Dr Neil Wetzig (QLD), A/Professor Grantley Gill (SA), A/Professor Owen Ung (NSW), A/Professor John Collins (VIC), Dr David Oliver (WA)
Over 13,000 ANZ women are diagnosed with breast cancer each year. Most need surgery to remove the cancer and determine if it has spread to glands in the armpit (axillary lymph nodes). Knowing whether the cancer has spread to the axillary lymph nodes helps determine prognosis and plan treatment.
Surgical removal is the most reliable way to assess the axillary lymph nodes.SNAC2 compares two operations for assessing cancer spread to the lymph nodes in women with early breast cancer:
- axillary clearance and
- sentinel node biopsy.
Axillary clearance involves removal of most lymph nodes in the armpit. In sentinel node biopsy only a few lymph nodes most closely related to the breast cancer are removed. Axillary clearance is the current standard operation. However, it is associated with risks including infection, pain, stiffness, numbness and lymphoedema (arm swelling).

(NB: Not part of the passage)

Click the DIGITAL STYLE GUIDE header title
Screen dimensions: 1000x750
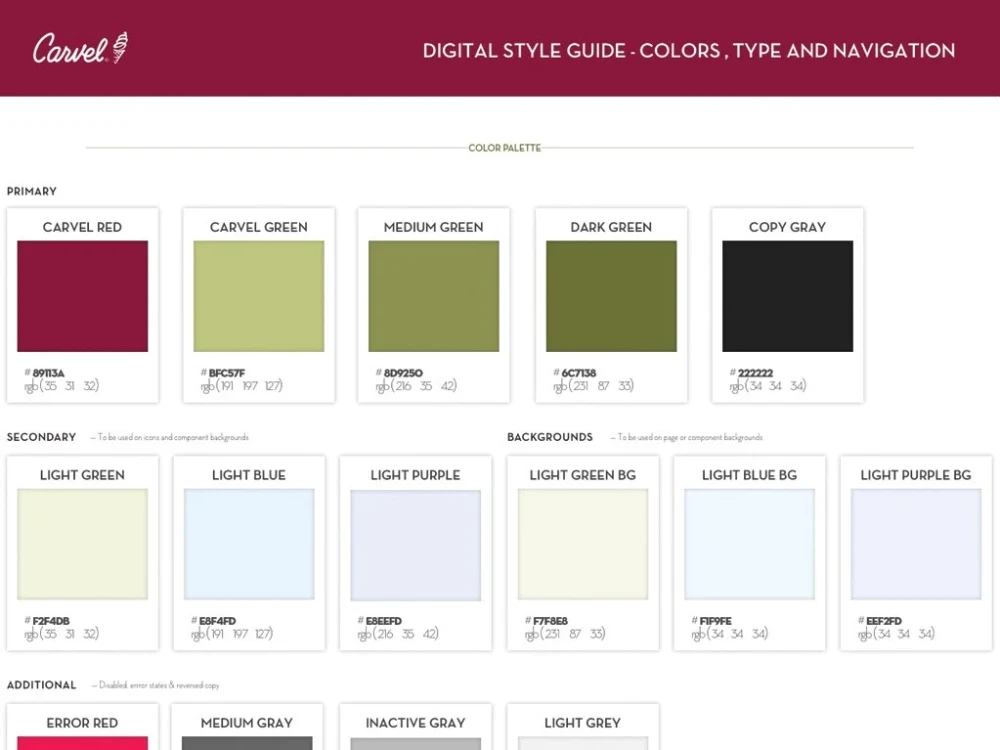click(x=688, y=50)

Lymphoedema may occur in 5-50% of women treated for breast cancer and can cause major suffering and disability. In many women their breast cancer has not spread to the lymph nodes, and axillary clearance is unnecessary. Recent studies suggest sentinel node biopsy may provide as much information as axillary clearance. Scans and dye are used to help locate the sentinel nodes. Minimising the amount of surgery to the armpit should reduce the side effects. However, the long term safety and effectiveness of removing only a few nodes is unknown.
SNAC2 extends the work begun in SNAC1, which recruited 1,088 women over 4 years. SNAC1 will determine if sentinel node biopsy causes less arm problems than axillary clearance. SNAC2 is needed to determine whether the smaller operation gives cure rates as good as axillary clearance. If it does, then it will become standard practice. SNAC2 will better inform women and surgeons about the pros and cons of sentinel node biopsy in a wider range of circumstances.